Copyright © 1982 by the European Society of Cardiology.
© 1982 by The European Society of Cardiology
Prognosis of children with transposition of the great arteries, treated in a regional heart centre between 1967 and 1979
Department for Pediatric Cardiology, University's Children's Hospital, D-7400 Tübingen Federal Republic of Germany
Received 12 February 1981; revised 28 December 1981; .
Requests for reprints to: PD Dr A. A. Schmaltz, Abt. für Pädiatr. Kardiologie der Universitäts-Kinderklinik, Rümelinstraße 21, D-7400 Tübingen, F.R. Germany.
Abstract
In an attempt to assess the changing prognosis of babies with transposition of the great arteries, the clinical data of 121 children diagnosed between January 1967 and December 1979 were reviewed.

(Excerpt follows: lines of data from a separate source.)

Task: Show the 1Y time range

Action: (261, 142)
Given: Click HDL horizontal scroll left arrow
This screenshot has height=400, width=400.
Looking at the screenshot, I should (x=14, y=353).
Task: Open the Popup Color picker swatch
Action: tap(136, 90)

One hundred and four patients initially had balloon atrial septostomy; in 34 infants palliative operations (resection of ductus or coarctation, banding of the pulmonary artery or aortic-pulmonary anastomosis) were needed. Corrective surgery was performed according to the techniques of Mustard (43 patients), Senning (seven patients), Rastelli (five patients), or as an anatomic correction (two patients).
While 80% of the infants survived the first month of life, 25% died between then and corrective surgery. The mortality of the intra-atrial operations decreased from 28% before 1976 to 12% subsequently.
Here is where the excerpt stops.